If available, a networked remote host can be used to access files not cached locally. This feature will be mostly used in the case of archive volumes or slice-keeping of a volume with big files (like media) on it.

A store is mounted and locked before using files from it. Note that the file hash has to match the wanted file.

|
`-- mount0.info::
|       |(hostname) NFS/SSHFS
`-- mount0/
|       (store contents)
|       LOCK

ltr command

partial commits e.g.: ltr commit podcasts/

ltr use volume@otherhost
ltr <volume> sync <host>
ltr status
ltr freeze (spawns new inbox)
ltr commit [-a] [filespec] [list on stdin]
ltr [!]lo                   [not] localonly (hide/show ghost files)

Indexer

Implemented by the inbox class.

The indexer can possibly speed up indexing by using diff on similarly named files.

The indexer should keep track of sha1 sums and produce a list of duplicates in a special file.

stay on one filesystem!!! (/proc/mounts look up mount, or python os.path.ismount())
recognise symbolic links!

Committing switches the active inbox to ro, compose todo list. (keep list of open files!)

Merger

implemented by the volume class.

keep attributes, mtime when copying/moving files!!!
update snapshot's index at once.

Conflicts:

file has been modified on A and B. (resolve: most recent?)
file has been modified on A before it was deleted on B

This is complicated by the fact that file moves are recognised.

-> should really proof of concept this...

Direct access volume

In this case, the store can be directly manipulated by other computers and the user (using the Rockbox file manager).

A technique has to be devised to track volume manipulations in an efficient manner, we could do SHA1 hashes of each file on every sync, but this takes a lot of time.

Therefore I suggest we consider the volume 'dirty'. When changes are to be applied to the volume we can use superficial scans on mtimes and existence of files.
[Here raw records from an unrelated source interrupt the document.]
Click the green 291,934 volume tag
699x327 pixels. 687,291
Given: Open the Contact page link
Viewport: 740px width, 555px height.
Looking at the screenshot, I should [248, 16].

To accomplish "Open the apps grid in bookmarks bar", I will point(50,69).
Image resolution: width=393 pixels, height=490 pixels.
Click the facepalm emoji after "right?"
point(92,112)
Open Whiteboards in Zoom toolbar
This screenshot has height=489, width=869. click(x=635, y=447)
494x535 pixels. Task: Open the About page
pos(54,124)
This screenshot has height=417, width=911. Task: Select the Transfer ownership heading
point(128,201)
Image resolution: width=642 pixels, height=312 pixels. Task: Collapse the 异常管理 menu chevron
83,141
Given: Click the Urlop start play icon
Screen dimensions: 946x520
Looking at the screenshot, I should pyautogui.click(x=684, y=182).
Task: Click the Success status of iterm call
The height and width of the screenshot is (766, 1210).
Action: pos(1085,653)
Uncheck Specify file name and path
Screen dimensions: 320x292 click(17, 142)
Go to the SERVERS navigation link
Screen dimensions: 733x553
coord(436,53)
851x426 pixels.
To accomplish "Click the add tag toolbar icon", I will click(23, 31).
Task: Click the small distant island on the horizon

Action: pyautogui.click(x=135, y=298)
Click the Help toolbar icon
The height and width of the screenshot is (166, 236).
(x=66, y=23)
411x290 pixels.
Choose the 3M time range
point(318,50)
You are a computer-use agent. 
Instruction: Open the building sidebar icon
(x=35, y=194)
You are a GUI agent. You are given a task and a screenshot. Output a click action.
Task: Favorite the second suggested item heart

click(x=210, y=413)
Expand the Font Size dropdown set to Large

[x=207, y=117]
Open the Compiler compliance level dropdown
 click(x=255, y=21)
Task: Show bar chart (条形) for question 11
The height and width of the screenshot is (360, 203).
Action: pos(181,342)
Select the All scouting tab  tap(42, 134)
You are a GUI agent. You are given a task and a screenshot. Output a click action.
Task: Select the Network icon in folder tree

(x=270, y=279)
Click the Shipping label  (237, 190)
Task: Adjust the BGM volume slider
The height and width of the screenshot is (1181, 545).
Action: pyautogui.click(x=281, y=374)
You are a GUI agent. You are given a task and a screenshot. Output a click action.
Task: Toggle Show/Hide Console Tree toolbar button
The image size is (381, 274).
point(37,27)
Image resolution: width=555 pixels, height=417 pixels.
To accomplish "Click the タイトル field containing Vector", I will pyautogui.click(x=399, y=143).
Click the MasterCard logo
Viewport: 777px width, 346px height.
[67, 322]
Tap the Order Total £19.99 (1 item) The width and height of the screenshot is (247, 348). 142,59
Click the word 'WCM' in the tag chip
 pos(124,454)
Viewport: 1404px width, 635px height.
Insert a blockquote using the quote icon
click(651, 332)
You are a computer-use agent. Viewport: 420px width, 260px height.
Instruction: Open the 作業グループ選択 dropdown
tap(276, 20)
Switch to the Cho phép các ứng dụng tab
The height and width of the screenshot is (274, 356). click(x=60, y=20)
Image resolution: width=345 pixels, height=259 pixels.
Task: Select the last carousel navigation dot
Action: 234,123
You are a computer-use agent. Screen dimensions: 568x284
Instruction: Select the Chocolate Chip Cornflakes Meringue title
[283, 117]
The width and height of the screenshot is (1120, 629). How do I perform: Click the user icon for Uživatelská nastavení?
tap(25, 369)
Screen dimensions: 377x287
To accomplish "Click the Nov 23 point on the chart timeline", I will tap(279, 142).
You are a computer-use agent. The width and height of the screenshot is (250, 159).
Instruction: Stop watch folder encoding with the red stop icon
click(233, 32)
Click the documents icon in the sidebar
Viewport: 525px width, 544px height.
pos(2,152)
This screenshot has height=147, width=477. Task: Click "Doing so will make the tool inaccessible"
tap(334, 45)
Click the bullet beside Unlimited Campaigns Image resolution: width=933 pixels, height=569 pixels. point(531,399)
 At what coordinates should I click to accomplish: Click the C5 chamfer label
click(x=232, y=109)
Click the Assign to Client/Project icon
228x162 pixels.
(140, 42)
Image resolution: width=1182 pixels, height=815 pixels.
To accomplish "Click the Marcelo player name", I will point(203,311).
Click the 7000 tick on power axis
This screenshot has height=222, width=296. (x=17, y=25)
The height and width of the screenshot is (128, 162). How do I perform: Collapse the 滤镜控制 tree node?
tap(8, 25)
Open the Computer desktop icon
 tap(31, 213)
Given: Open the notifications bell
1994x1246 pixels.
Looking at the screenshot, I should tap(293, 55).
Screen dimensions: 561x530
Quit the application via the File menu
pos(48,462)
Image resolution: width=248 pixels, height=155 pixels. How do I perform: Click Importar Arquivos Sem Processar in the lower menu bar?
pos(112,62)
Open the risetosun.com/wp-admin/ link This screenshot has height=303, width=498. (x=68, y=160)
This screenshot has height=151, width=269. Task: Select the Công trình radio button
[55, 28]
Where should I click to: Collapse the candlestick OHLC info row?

If the volume is to be used as a datasource by another ltr volume however, checksums must be matched for each file that is used.

The ltr command has to work in such a volume (e.g.; the presence of .ltrbin has to be checked in parent dirs.

When a direct access volume is found, it can be watched with Linux inotify, and a log can be kept of file operations. Care should be taken to exclude file operations by a ltr process (e.g.: sync-up with peer volume).

Suggested directory structure (incomplete):

ipod mountpoint
|
`---(other files)
|
`---audio/
|   |   (volume contents)
|   `-- .ltrbin/
|       `-- HEAD:
|       `-- tracks/
|       `-- manifest::
|       |   (which files were present)
|       `-- meta/
|           (tree with sha1+size files)

Ideas

Email

IMAP mail servers use maildirs to store email. Each mail is saved as a plain text file. This got me thinking. Instead of using IMAP, I could just store my mail (in maildirs) on a separate litter volume, like this setup:

litter to synchronize email between computers
getmail to fetch new mail
msmtp + ssh tunnel to send mail
mutt and Balsa as email clients.

It is still possible to use your mail from any IMAP aware (hand-held possibly) application if you set up an IMAP service on a server and have it operate on a litter volume.

Nautilus shell extension

Write it in python. Use existing vcs extensions, like tortoisehg-dev/contrib/nautilus-thg.py as a starting point.

Features:

emblems for local/non-local/queued files
shell shortcuts to mark files fetch/abandon

LitterHub

Central volume repository (doesn't have to keep any file contents though). On a server, set up an account using jailkit, put only sftp-server in it and make a .ssh/authorized_keys file with your private keys on the hosts you like. Use sshfs or sftp to access it.